Size mismatch on VAE-GAN implementation

I am using an implementation of the VAE-GAN from the original paper of ABL Larsen et al. in PyTorch.

I have not the used dataset on hand but trying to use the same implementation with my data, returns me the error:

---------------------------------------------------------------------------
RuntimeError                              Traceback (most recent call last)
<ipython-input-10-b7345b0afa68> in <module>()
     42         datav = Variable(data).cuda()
     43         datav = datav.float()
---> 44         mean, logvar, rec_enc = G(datav)
     45         #print ("The size of rec_enc:", rec_enc.size())
     46 

8 frames
/usr/local/lib/python3.6/dist-packages/torch/nn/functional.py in linear(input, weight, bias)
   1368     if input.dim() == 2 and bias is not None:
   1369         # fused op is marginally faster
-> 1370         ret = torch.addmm(bias, input, weight.t())
   1371     else:
   1372         output = input.matmul(weight.t())

RuntimeError: size mismatch, m1: [4 x 262144], m2: [16384 x 2048] at /pytorch/aten/src/THC/generic/THCTensorMathBlas.cu:290

I am not really sure which size is mismatching though and I couldn’t find something relevant in the documentation. The only thing I 've changed is the channel=1 as it is grayscale images and

#data, _ = next(iter(train_loader))
data = np.squeeze(next(iter(train_loader)))

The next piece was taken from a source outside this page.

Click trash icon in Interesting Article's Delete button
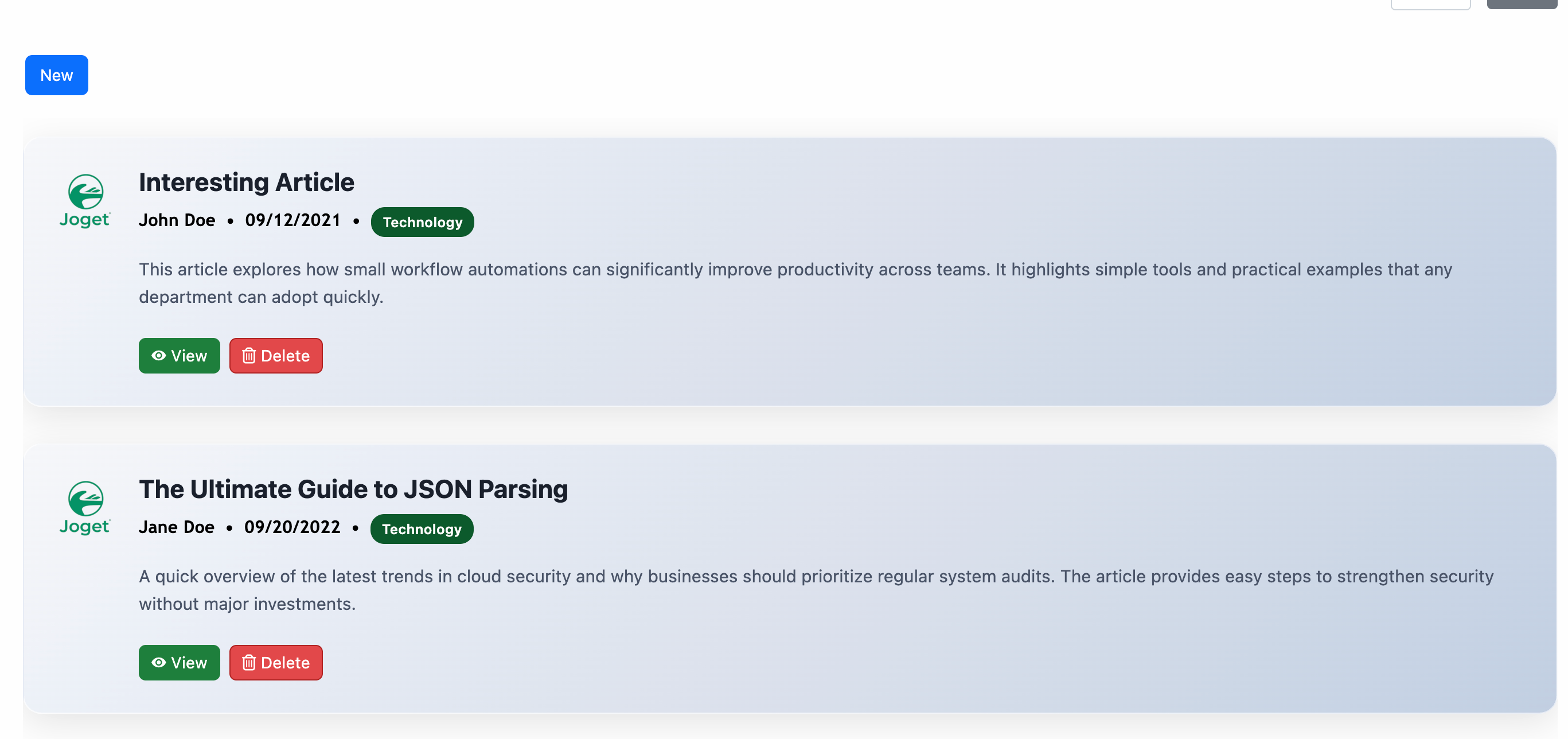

instead. Still I can’t find the original type and shape of the original dataset so it’s like looking in the dark. Thanks :slight_smile:

For your reference here is my dataloader:

class NiftyDataset(Dataset):
  '''
    Class that loads nii files, resizes them to 96x96 and feeds them
  '''
  def __init__(self, root_dir, transform):
    '''
      root_dir - string - path towards the folder containg the data
    '''
    # Save the root_dir as a class variable
    self.root_dir = root_dir
    # Save the filenames in the root_dir as a class variable
    self.filenames = listdir(self.root_dir)
    self.transform = transform

  def __len__(self):
    return len(self.filenames)
  
  def __getitem__(self,idx):
    # Fetch file filename
    img_name = self.filenames[idx]
    # Load the nifty image
    img = nib.load(os.path.join(self.root_dir,img_name))
    # Get the voxel values as a numpy array
    img = np.array(img.get_fdata())
    print(f"Inside __getitem__ {img.shape} is the image shape")
    # Expanding the array with 1 new dimension as feature channel
    img = np.expand_dims(img, 0)
    print(f"Inside __getitem__ {img.shape} with extra channel")
    return img


batch_size = 4
num_workers = 4
image_size = 64

T = transforms.Compose([transforms.Resize(image_size),
                        transforms.ToTensor(),
                        transforms.Normalize((0.5, 0.5, 0.5), (0.5, 0.5, 0.5)),])

# Loading the data
dataset = NiftyDataset(
    root_dir=join("/content/ImagesHands/"), transform = T
)

# Create the required DataLoaders for training and testing
dataset_loader = DataLoader(
    dataset,
    shuffle=True,
    batch_size=batch_size,
    num_workers=num_workers,
    drop_last=True
)

# Show a random image from training
plt.imshow(np.squeeze(next(iter(dataset))), cmap="gray")
plt.axis('off')
plt.show()

Which gives me:

Inside __getitem__ (256, 256) is the image shape
Inside __getitem__ (1, 256, 256) with extra channel